Assume an SAR otherwise meets the criteria for the exclusion from 409A in the -1(b)(5) regulation. Can you still meet the exclusion if the right to time the exercise belongs to the service recipient (rather than the service provider)? I realize that this is not a traditional "SAR," but I cannot find anything in the reg that says it must be the service provider who has the right to time the exercise. What we are trying to do is to give the employer the right to time the payment of phantom equity appreciation, and not necessarily limited to 409A-permitted payment events.
Let me see if I have this right. On the grant date, the employer gives an "SAR" such that, on the "exercise date" chosen by the employer, the employee will receive $$ equal to the difference between the grant-date FMV and the "exercise date" FMV, and the "SAR" will expire at some point to the extent the employer does not exercise it.

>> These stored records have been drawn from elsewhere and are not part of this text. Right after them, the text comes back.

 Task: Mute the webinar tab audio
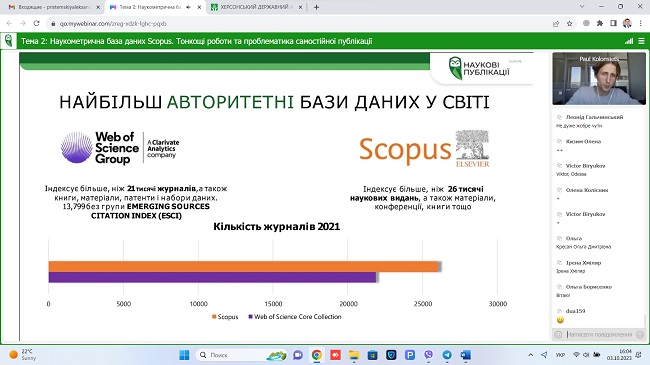189,7
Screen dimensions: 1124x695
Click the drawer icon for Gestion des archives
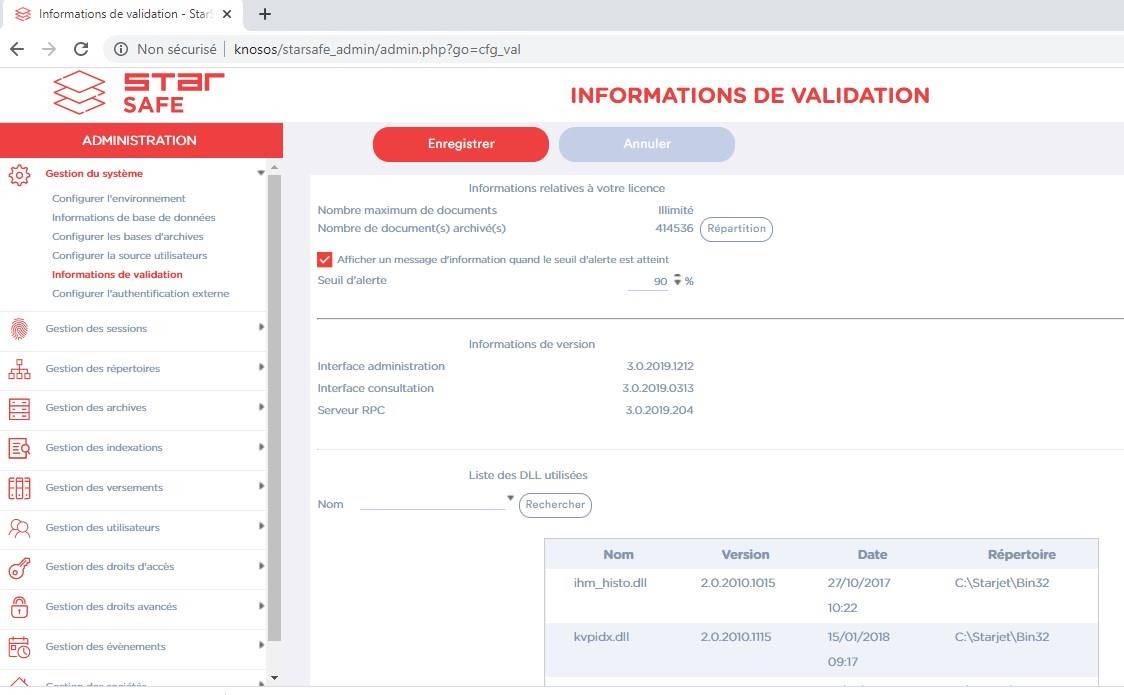[x=19, y=408]
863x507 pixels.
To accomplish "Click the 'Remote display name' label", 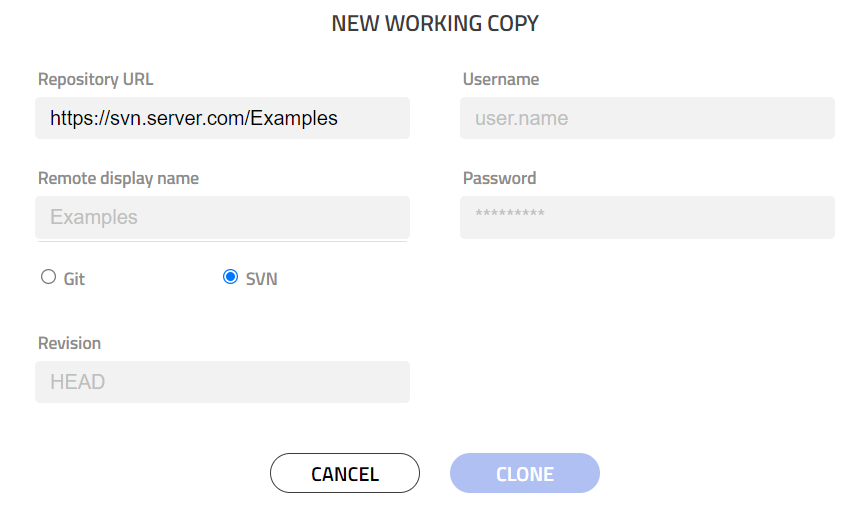I will pos(118,178).
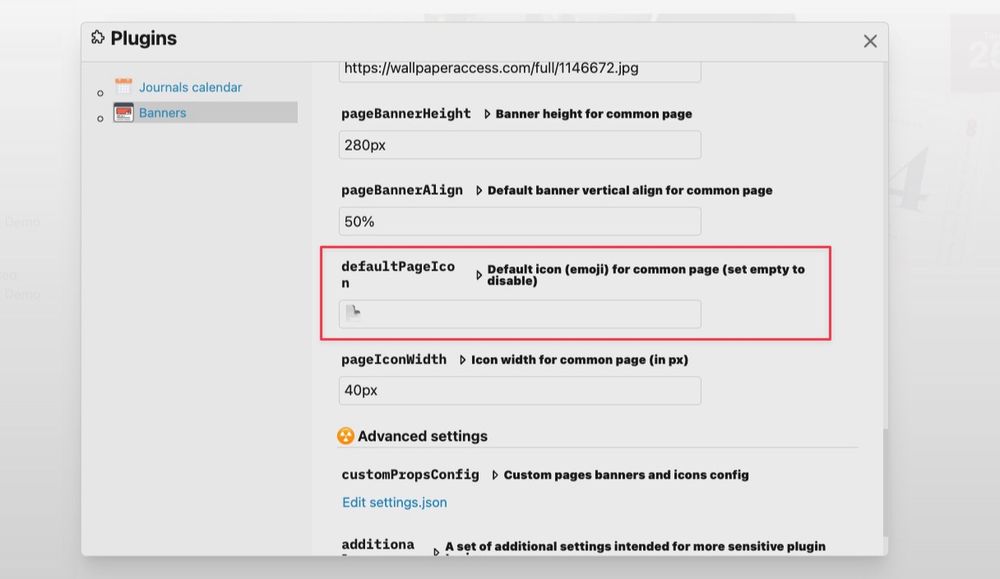Click the Banners plugin's banner icon
The width and height of the screenshot is (1000, 579).
coord(124,112)
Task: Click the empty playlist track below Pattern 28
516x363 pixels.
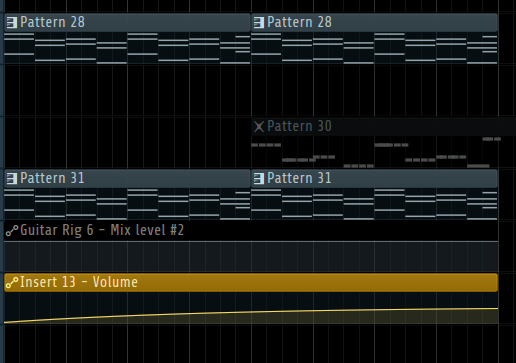Action: pos(251,91)
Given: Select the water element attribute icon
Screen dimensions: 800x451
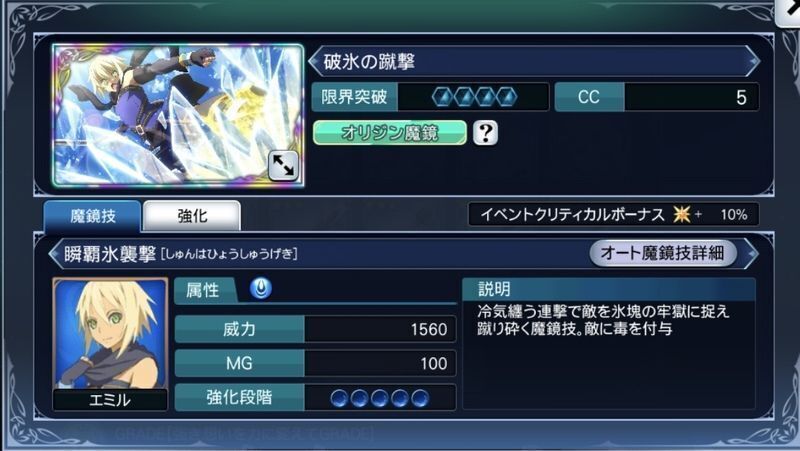Looking at the screenshot, I should pyautogui.click(x=261, y=289).
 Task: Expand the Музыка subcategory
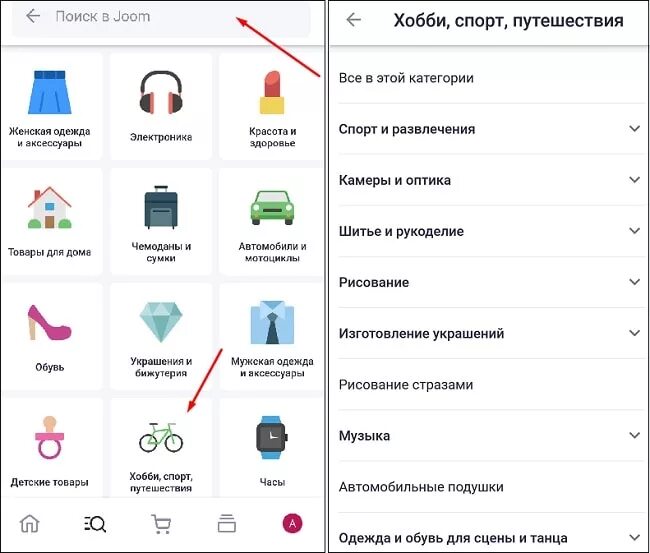coord(490,435)
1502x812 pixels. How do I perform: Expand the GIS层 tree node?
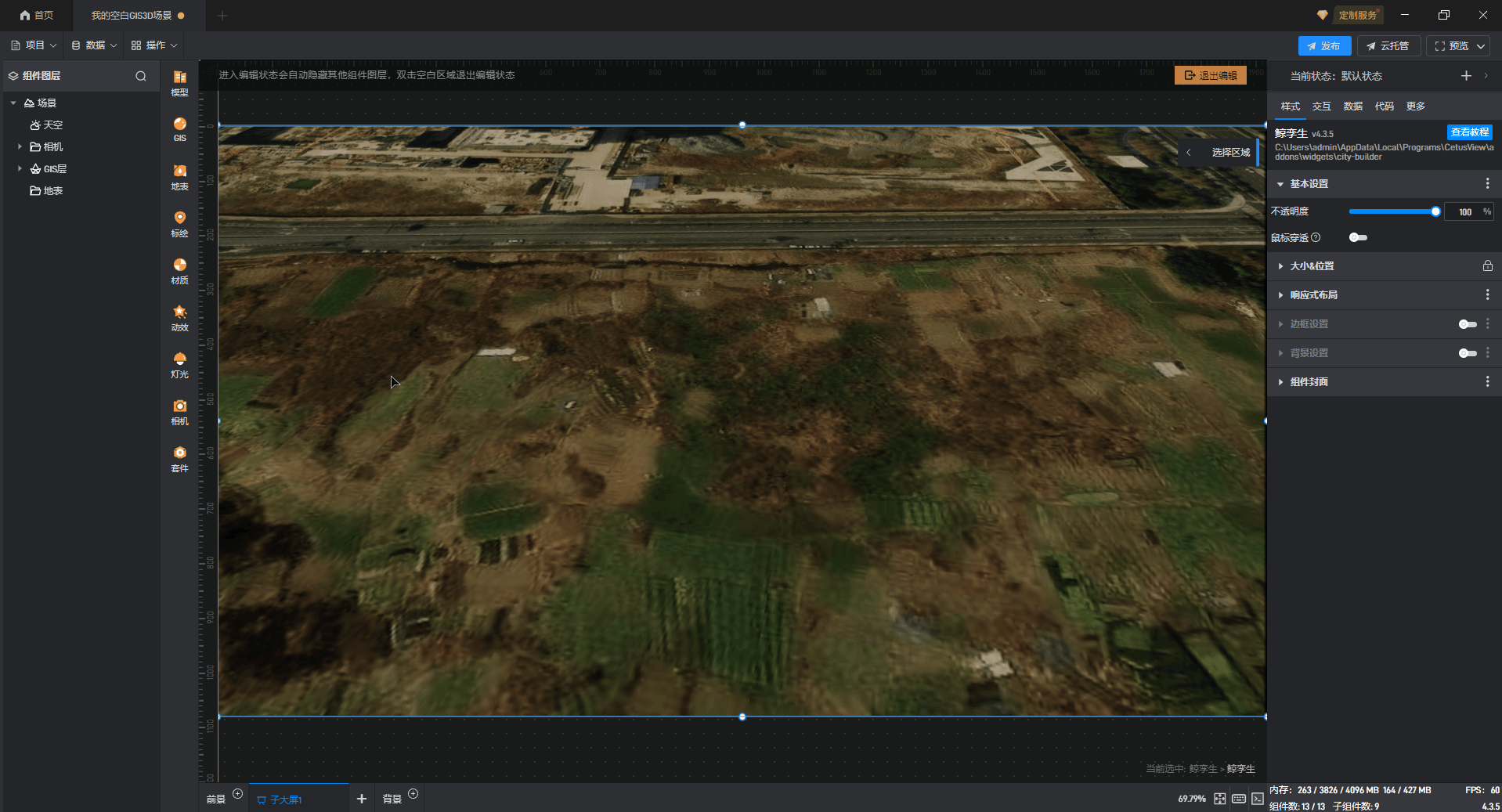point(20,168)
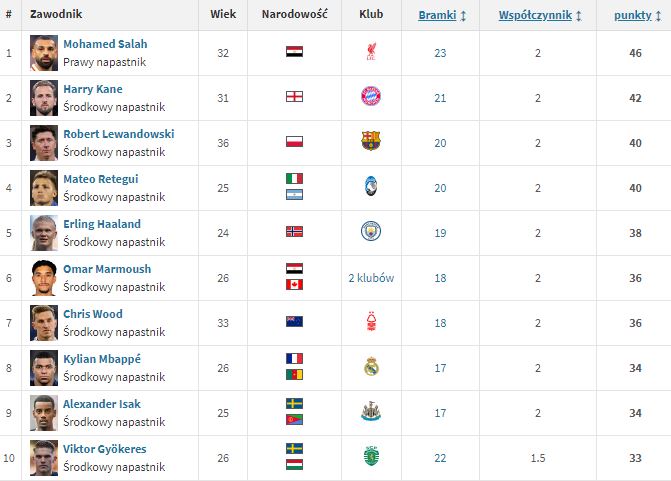Click Erling Haaland's portrait thumbnail
The height and width of the screenshot is (481, 671).
point(41,232)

This doesn't appear to meet the definition of "SAR" under 1.409A-1(b)(5)(vi)(A) and (H), which indicates that in an SAR arrangement the individual (i.e., the employee) has the right of exercise. On the other hand, however, even if this isn't an SAR, it doesn't appear to be deferred compensation either. The employee doesn't have a legally binding right to receive the $$ at any time before the employer decides to make the payment, and presumably the "SAR" will expire if the employer doesn't pull the trigger. Assuming the $$ is paid within the short-term period following the "exercise," then I don't see 409A becoming an issue.